PROBLEM STATEMENT:
Copy out the rows verbatim, starting at the line that contains "This screenshot has height=734, width=1061." and ending at the line that contains "will [x=28, y=608].", with both of those lines included.

----- DATA SUPPLIED

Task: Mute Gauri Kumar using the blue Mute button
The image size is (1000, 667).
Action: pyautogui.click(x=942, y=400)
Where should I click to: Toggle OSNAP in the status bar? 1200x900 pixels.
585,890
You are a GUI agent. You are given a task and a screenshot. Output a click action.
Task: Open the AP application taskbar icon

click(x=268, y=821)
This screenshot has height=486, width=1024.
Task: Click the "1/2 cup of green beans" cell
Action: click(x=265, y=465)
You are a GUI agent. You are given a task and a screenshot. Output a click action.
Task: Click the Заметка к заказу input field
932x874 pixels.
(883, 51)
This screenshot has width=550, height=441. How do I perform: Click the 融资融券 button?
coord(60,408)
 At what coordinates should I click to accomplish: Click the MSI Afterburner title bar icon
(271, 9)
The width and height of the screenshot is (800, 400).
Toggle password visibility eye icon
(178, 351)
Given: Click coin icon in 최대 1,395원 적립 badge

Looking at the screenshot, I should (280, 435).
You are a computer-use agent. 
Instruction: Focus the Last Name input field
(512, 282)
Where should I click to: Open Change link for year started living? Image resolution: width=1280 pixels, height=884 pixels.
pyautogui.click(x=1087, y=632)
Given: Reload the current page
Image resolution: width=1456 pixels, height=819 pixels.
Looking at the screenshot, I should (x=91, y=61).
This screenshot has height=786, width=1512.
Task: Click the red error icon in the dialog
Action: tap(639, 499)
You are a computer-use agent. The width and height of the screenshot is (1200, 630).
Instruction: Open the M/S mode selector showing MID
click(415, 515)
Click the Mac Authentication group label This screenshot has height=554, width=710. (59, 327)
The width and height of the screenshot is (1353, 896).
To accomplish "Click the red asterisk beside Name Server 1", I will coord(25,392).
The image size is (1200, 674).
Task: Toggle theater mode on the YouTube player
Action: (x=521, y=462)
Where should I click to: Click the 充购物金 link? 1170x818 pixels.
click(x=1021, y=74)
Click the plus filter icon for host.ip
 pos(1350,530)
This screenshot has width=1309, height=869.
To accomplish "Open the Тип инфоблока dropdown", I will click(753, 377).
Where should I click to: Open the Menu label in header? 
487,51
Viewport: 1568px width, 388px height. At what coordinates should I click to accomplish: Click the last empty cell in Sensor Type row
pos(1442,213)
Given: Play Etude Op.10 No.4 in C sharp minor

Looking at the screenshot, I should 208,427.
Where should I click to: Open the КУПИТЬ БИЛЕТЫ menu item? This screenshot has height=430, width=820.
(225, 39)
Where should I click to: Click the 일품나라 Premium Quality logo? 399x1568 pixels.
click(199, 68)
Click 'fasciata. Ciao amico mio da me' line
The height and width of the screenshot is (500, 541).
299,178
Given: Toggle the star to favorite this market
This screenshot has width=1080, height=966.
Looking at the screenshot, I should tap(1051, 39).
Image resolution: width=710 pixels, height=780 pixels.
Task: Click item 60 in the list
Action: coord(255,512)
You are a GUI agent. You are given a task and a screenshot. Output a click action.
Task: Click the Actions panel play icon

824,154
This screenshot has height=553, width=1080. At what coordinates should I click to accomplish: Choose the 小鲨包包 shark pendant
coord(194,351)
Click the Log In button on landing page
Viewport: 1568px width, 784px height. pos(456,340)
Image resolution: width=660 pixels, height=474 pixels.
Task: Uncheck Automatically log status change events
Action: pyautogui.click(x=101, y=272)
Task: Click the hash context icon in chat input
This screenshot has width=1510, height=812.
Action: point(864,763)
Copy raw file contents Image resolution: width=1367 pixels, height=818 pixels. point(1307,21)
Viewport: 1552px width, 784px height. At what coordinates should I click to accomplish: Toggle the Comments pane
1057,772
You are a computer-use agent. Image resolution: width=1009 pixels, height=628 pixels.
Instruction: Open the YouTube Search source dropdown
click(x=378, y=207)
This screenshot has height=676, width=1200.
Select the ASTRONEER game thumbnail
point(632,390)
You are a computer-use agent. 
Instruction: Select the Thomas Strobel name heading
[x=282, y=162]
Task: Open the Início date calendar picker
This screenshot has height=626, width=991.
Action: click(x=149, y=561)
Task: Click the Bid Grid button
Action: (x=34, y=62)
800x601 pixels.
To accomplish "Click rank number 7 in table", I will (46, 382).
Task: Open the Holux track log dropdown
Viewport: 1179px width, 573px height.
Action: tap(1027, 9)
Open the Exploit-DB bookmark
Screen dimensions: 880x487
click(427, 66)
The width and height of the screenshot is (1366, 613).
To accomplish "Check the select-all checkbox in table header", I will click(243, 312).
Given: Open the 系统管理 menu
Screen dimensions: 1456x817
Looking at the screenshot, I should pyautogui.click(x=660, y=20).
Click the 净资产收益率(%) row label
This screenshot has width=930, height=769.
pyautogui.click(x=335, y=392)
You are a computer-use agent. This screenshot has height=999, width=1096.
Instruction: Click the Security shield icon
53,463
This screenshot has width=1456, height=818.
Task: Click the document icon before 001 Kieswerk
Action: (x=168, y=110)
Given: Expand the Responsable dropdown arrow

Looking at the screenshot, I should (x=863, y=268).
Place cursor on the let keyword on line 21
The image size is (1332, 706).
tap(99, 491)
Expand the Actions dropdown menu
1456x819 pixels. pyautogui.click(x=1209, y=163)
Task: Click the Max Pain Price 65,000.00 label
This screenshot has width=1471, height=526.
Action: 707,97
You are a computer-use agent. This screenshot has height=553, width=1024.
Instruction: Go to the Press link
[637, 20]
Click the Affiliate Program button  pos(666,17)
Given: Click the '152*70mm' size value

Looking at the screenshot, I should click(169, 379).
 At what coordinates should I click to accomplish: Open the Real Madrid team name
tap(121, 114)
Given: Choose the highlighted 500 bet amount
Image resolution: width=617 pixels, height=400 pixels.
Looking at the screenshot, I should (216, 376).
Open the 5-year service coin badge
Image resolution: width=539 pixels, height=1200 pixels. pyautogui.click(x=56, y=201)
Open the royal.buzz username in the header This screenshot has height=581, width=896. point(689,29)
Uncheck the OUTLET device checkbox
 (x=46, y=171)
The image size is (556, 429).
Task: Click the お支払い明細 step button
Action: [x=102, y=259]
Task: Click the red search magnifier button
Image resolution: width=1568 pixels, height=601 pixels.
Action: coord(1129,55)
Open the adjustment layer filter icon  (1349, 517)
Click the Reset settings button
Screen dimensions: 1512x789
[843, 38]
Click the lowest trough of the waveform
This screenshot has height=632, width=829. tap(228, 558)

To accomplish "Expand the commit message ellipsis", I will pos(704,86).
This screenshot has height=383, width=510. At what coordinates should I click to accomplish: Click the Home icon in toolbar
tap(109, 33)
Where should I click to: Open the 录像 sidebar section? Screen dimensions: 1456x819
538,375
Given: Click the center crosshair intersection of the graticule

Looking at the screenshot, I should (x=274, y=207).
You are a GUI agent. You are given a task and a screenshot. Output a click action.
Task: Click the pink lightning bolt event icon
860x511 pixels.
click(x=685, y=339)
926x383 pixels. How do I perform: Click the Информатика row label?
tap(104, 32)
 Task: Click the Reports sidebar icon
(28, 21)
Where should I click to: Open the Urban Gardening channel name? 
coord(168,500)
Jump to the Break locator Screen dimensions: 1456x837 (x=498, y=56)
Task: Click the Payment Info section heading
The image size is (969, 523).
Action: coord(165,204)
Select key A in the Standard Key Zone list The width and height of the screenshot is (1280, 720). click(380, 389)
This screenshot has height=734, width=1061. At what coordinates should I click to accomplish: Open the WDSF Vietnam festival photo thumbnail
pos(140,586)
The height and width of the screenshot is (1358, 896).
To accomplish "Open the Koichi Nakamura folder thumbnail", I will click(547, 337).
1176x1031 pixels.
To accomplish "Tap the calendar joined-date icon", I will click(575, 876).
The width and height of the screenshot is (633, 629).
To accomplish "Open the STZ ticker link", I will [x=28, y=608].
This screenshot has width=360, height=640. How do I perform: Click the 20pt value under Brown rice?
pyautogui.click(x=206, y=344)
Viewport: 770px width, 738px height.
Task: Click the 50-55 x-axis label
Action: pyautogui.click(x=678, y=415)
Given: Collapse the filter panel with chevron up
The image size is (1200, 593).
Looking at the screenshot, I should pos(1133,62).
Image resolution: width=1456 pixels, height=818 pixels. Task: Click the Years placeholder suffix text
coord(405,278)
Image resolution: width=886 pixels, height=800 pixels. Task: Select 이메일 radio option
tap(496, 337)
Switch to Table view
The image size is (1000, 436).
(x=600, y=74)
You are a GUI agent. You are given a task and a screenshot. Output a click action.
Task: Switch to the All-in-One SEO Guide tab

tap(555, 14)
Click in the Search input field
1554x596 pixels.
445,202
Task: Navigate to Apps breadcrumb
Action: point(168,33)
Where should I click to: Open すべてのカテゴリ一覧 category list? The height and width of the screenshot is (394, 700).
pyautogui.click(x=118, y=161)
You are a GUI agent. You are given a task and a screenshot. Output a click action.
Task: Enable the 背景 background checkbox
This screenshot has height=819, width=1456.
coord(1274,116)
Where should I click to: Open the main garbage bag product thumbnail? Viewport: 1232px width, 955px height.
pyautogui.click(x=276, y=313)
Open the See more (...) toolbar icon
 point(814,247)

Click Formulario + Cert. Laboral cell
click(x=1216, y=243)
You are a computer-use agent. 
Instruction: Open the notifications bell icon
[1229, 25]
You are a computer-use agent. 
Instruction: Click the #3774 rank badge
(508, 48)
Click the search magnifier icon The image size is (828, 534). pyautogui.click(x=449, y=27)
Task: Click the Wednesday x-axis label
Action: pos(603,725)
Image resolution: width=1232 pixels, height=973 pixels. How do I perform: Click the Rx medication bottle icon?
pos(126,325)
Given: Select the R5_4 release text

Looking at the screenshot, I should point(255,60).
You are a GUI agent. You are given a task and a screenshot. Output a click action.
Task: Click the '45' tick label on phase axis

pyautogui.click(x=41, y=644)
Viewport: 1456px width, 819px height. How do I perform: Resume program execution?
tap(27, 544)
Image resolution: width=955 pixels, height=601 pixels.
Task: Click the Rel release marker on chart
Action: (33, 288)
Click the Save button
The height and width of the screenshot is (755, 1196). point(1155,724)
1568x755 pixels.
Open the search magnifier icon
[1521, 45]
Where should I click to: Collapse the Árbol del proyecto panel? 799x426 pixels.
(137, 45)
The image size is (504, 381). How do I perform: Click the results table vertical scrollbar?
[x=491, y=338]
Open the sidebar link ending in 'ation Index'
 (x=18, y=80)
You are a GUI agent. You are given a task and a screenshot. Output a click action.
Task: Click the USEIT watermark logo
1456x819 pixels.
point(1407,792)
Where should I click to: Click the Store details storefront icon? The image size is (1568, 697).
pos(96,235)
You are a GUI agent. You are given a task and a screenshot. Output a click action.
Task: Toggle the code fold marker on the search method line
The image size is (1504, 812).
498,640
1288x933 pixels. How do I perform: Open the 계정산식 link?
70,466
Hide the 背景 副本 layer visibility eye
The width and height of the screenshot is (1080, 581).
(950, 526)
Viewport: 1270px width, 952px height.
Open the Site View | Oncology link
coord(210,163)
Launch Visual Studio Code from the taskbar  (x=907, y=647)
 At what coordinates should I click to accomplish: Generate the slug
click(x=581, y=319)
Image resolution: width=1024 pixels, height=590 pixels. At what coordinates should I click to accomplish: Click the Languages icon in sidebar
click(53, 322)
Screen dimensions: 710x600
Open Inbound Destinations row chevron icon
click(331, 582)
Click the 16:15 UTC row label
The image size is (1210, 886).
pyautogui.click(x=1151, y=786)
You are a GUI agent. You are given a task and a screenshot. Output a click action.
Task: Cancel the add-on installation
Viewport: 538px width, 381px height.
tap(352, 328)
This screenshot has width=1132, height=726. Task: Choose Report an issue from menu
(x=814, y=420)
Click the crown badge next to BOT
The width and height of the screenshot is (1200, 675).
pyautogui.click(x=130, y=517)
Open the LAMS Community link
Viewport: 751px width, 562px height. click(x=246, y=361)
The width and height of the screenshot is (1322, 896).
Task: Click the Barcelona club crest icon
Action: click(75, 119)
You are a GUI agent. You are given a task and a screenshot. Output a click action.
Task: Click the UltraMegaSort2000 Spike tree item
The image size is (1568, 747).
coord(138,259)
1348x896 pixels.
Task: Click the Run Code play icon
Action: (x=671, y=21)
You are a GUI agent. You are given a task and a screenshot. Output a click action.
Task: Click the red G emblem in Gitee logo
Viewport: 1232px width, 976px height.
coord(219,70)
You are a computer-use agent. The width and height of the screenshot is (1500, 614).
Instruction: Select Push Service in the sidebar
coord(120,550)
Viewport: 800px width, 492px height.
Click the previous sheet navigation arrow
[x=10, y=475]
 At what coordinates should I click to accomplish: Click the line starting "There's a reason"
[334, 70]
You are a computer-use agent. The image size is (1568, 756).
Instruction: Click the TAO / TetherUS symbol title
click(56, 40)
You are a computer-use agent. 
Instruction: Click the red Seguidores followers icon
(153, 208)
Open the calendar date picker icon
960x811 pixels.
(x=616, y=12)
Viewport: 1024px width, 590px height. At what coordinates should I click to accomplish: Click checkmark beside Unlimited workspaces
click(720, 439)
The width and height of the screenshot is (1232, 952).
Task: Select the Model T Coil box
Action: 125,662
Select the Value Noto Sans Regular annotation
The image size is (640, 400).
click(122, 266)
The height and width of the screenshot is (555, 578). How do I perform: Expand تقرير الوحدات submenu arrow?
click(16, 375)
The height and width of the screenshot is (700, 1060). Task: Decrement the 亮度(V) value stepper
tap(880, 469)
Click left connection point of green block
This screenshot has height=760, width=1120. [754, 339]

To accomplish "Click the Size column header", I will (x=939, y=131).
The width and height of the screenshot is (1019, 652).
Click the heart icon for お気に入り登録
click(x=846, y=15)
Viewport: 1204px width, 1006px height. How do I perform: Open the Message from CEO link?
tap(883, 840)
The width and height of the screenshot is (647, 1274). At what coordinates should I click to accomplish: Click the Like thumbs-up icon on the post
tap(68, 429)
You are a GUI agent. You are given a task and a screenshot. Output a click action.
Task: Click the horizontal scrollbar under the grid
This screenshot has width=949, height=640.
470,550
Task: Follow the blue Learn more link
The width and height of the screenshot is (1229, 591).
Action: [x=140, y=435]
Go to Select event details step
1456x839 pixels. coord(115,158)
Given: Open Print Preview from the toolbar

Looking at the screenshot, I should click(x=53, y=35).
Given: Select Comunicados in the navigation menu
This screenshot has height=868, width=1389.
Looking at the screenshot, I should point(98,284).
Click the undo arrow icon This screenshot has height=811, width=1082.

----------

WRITTEN SOLUTION:
This screenshot has height=734, width=1061. At what coordinates should I click to accomplish: Open the WDSF Vietnam festival photo thumbnail
pos(140,586)
The height and width of the screenshot is (1358, 896).
To accomplish "Open the Koichi Nakamura folder thumbnail", I will click(547, 337).
1176x1031 pixels.
To accomplish "Tap the calendar joined-date icon", I will click(575, 876).
The width and height of the screenshot is (633, 629).
To accomplish "Open the STZ ticker link", I will [x=28, y=608].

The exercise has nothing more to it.